» **To be done**
#1 Rewrite the part of the Jennie Finch article that opens with the words containing "But sandwiched directly" and closes with "ceremonial first pitch.", replacing "quartet" with "foursome".
#2 Answer these questions from the Jennie Finch article.
(a) How many career games has Alicia Hollowell won?
(b) In which years did Finch play for the Wildcats?
(c) What high school was Finch recruited from?

» **Selection**
====
The 1996 National Championship Alumni took on other alumni on Saturday afternoon at Hillenbrand Stadium. The 96 team, anchored by softball assistant coach and former player Nancy Evans, defeated the other alum 8-1.
    JAKE LACEY / Arizona Daily Wildcat The 1996 National Championship Alumni took on ‘other’ alumni on Saturday afternoon at Hillenbrand Stadium. The ’96 team, anchored by softball assistant coach and former player Nancy Evans, defeated the other alum 8-1.

    The Arizona softball program has produced several elite All-American pitchers, most recently the Wildcats’ senior, 127-game career winner Alicia Hollowell, as well as current assistant coach Nancy Evans, who won 124 games for Arizona from 1994-1998.

    But sandwiched directly in the middle of Evans and Hollowell, playing for the Wildcats from 1999-2002, is Jennie Finch.

    Along with three other Wildcat alumni and fellow Olympians, Finch will be honored Friday with one of the quartet throwing out the ceremonial first pitch.

    Finch, 25, is arguably one of Arizona’s most famous alums. She is known throughout the softball world as being one of the premier pitchers of the recent past, and off the field she has achieved more fame than any other softball player in history.

    “”It’s really flattering,”” Finch said. “”It’s pretty cool. I’m so blessed to be able to be a professional athlete and make a living that way.””

    “”Jennie is a very pretty girl,”” Arizona head coach Mike Candrea said. “”So I think some of her notoriety is due to her good looks, but most of that notoriety is because she is such a great athlete.””

    She was recruited from La Mirada High School in La Mirada, Calif., where she played basketball, volleyball and softball. Her high school numbers made her the most heavily recruited player out of high school in 1998, and Finch was well on her way to pitch for one of the most storied college softball programs.

    “”She had a great career,”” Evans said. “”We’ve had a long legacy of great pitchers at Arizona, and she added to that. The great thing about Arizona tradition is that we have great pitchers that come in, work hard and do well, and she definitely added to that list.””
====
» **Source excerpt**

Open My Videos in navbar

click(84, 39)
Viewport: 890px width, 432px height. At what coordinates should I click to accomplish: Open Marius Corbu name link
====
» **The responses**
#1
But sandwiched directly in the middle of Evans and Hollowell, playing for the Wildcats from 1999-2002, is Jennie Finch.

    Along with three other Wildcat alumni and fellow Olympians, Finch will be honored Friday with one of the foursome throwing out the ceremonial first pitch.

#2
(a) 127 games
(b) 1999-2002
(c) La Mirada High School in La Mirada, Calif.